My other noteworthy event was Alessandro Manzoni’s novel I promessi sposi, translated into English as The Betrothed. Manzoni wrote and published the novel in the  early nineteenth century, but he set it much earlier, in the romantic vagabond-and-troubadour era of seventeenth-century northern Italy. His main characters are two peasant-class lovers who are kept apart by the machinations of an upper-class villain and his henchmen, who include a cowardly priest, a casually sinful cousin, and a gaggle of house-trained criminals. The events of the tale are entertaining enough in a picaresque kind of way, but what really keeps the story moving along is the voice of the narrator. Like Cervantes in Don Quixote, Manzoni purports to be copying much of this material from a scribe who came before him, with equally witty results. He is tied, he keeps insisting, to the tale as it was given him, and can’t therefore explain things fully; he is stuck, that is, with the written record.  This results in formulations like “But what else he did we cannot tell, as he was alone; and history can only guess. Luckily, it is quite used to doing so.”

As you can tell from just those sentences, the translation is a dream. Fortunately for English-speakers, this Italian masterpiece was brought into our language by Archibald Colquhoun, the same genius who gave us the one and only translation of Lampedusa’s The Leopard. To witness Colquhoun faithfully following Manzoni as he faithfully offers up his (wholly made up) historian’s tale is to be launched into the vertiginous regions that Borges liked to occupy.

As with the Beethoven Marathon, The Betrothed had its longeurs:  I wasn’t sure, for instance, that I really needed to hear every available detail about the plague that struck Italy in the 1600s, decimating its cities and towns. But sticking with the program as it had been laid down by the long-dead creator was part of the pleasure of this adventure, just as it had been with the concert. And whereas you may wait quite a while before Beethoven’s Akademie concert appears on a stage near you, you can rush right out and get the Manzoni/Colquhoun novel right now—and I highly recommend that you do.  I don’t know how I managed to get this far in life without reading this major Italian work of literature, but certain books have a habit of lying in wait for us until we are finally ready for them. The Betrothed, for me, was one of them.

 

 

 

Posted in The Lesser Blog | Tagged , , , , , , | Leave a comment

Apu

One of the most rewarding things I’ve done in the past month is to see all three films in The Apu Trilogy for the first time in about forty years. They were showing at Film Forum in a beautifully restored version, and I saw them at roughly weekly intervals—the only way to do it, I think, since each film leaves you so filled with intense emotion that I can’t imagine going from one directly to the next.

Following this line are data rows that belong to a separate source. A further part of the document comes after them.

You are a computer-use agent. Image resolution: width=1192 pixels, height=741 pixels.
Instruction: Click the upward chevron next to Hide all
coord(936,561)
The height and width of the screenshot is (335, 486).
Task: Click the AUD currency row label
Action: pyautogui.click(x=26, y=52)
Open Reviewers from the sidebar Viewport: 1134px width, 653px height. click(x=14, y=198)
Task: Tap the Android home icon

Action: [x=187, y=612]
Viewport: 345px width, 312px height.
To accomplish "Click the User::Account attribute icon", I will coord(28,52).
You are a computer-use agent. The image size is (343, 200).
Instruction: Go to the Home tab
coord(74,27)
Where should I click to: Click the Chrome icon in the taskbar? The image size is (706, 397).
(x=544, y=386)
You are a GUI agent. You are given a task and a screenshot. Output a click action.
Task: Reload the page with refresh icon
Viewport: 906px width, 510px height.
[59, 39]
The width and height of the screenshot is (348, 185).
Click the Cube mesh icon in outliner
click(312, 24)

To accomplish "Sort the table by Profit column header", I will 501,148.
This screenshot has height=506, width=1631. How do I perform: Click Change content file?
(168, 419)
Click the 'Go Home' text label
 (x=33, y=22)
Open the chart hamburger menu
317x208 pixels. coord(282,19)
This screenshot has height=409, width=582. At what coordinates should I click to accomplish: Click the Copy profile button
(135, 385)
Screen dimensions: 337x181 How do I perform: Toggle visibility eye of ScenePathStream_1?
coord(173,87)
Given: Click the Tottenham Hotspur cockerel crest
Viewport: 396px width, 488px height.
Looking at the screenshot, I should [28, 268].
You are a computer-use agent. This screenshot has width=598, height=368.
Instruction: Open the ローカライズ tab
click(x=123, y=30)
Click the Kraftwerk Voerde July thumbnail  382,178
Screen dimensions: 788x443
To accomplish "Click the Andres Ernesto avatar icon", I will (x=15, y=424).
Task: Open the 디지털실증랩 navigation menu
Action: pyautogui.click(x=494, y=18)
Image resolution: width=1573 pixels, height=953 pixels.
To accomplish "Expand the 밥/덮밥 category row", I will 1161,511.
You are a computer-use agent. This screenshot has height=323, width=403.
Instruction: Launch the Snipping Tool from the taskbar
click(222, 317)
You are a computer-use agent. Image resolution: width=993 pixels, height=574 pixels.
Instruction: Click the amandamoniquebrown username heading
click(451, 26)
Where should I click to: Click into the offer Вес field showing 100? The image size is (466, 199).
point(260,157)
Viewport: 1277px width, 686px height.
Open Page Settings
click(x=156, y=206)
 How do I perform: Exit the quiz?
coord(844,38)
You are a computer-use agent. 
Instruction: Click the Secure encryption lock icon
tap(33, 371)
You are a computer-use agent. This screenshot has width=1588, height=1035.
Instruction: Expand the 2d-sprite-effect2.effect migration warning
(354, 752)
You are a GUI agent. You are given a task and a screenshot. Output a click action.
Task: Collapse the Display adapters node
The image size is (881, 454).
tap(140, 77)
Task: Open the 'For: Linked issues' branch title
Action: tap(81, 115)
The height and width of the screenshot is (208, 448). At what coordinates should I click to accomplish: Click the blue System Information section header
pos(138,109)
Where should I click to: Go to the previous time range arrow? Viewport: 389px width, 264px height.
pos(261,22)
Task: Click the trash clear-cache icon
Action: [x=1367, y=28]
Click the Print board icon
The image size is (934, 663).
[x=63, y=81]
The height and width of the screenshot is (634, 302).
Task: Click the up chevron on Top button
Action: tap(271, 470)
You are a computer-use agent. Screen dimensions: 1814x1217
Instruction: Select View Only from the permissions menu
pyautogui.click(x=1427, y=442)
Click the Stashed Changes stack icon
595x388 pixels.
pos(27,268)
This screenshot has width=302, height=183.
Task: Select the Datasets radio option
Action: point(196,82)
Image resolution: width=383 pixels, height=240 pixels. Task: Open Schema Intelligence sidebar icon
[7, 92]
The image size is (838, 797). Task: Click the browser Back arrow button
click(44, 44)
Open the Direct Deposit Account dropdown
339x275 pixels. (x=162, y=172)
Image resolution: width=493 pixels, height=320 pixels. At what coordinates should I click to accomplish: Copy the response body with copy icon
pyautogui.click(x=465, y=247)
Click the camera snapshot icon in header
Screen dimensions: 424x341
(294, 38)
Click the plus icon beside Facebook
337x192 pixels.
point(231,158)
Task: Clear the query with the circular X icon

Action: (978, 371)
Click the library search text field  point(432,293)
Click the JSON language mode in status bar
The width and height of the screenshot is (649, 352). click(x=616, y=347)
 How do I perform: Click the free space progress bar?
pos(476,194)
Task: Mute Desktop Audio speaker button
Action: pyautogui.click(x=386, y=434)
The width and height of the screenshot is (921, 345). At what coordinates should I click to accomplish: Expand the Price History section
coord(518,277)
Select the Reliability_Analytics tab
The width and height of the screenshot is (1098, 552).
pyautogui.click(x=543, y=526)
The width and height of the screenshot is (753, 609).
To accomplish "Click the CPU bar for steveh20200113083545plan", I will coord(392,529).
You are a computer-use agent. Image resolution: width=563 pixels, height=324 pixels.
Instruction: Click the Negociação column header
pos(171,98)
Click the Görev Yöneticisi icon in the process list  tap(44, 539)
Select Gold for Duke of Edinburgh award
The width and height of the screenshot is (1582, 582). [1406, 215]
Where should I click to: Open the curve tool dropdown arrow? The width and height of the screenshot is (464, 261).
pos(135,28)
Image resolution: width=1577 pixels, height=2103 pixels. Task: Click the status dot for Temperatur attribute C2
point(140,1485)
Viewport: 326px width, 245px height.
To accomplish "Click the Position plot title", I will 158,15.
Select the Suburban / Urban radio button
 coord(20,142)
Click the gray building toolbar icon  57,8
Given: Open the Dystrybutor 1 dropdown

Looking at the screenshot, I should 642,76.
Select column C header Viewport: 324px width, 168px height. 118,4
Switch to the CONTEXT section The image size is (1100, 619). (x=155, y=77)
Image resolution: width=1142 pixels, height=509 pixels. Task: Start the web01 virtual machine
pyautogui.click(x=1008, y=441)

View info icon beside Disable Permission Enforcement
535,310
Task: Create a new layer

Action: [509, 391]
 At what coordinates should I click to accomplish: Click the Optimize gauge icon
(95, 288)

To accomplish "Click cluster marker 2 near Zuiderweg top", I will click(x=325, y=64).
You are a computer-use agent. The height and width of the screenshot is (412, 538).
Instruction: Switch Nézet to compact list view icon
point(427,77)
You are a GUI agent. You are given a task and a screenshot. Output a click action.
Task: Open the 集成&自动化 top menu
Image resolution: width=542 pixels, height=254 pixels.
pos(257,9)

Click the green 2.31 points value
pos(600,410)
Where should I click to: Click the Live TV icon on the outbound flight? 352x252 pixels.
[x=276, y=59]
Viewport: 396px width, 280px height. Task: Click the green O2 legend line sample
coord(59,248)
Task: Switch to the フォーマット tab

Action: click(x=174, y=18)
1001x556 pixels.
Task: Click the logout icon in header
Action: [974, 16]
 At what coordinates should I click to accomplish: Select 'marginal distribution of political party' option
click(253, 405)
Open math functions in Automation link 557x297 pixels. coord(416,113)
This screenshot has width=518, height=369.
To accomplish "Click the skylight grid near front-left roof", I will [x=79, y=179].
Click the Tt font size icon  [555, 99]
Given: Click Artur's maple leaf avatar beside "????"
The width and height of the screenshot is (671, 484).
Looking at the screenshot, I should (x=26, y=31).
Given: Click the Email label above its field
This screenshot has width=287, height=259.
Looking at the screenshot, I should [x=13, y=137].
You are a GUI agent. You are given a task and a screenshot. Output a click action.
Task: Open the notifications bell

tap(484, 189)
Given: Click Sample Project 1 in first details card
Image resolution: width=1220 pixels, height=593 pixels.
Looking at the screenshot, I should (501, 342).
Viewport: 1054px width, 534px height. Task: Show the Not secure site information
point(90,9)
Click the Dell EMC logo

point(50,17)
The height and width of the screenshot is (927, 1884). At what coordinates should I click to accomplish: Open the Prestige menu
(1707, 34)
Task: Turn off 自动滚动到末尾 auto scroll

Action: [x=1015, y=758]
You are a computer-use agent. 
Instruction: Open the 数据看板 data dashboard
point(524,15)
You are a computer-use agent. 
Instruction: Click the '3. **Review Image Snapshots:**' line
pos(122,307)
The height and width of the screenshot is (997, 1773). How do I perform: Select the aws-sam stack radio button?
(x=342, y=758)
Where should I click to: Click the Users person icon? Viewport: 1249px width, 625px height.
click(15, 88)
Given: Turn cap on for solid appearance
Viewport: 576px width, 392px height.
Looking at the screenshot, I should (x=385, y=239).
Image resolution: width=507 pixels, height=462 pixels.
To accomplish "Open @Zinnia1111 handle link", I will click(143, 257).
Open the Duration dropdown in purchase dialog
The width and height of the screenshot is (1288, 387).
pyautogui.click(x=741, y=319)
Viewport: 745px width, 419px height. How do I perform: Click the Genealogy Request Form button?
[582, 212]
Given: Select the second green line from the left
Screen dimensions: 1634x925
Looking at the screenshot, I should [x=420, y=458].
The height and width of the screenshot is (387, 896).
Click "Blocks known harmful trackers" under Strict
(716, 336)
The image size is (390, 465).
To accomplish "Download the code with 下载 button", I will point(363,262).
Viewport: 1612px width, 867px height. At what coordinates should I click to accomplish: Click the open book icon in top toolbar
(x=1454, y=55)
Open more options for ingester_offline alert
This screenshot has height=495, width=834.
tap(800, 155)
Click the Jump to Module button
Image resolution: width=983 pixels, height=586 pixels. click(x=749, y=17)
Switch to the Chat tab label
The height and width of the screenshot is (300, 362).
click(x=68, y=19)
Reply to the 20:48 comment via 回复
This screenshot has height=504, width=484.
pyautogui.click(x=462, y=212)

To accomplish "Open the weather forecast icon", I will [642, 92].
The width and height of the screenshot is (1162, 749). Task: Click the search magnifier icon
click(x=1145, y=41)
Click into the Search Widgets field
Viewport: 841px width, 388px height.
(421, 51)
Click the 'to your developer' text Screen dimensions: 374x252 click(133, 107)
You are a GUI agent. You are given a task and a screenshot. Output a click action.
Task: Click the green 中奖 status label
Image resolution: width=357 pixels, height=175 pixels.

Made in the 1950s on a shoestring budget by Satyajit Ray—then a young, untried director, working with a largely amateur cast and crew—Pather Panchali, Aparajito, and Apur Sansar (this last generally translated as The World of Apu) must certainly be among the greatest movies ever made. They trace the life of the boy Apu from his birth in rural Bengal (prior to the division between West Bengal and East Pakistan) to his youth in a small village, his higher education in Calcutta, and beyond. At each phase, you think that the other movies cannot possibly top the one you are seeing, because each delves so deeply into the lives of the characters—not just their individual psychologies, but also their social class and environment, the way they eat and dress and move, the visual quality of the landscape around them. And each time, anew, you are surprised by how much Ray (a last name shared by Apu and his director) can elicit from the material. This is realism with a heightened, stylized quality, but realism nonetheless; by the end of the series, cheer and despair and every participatory emotion in between have been wrenched from you.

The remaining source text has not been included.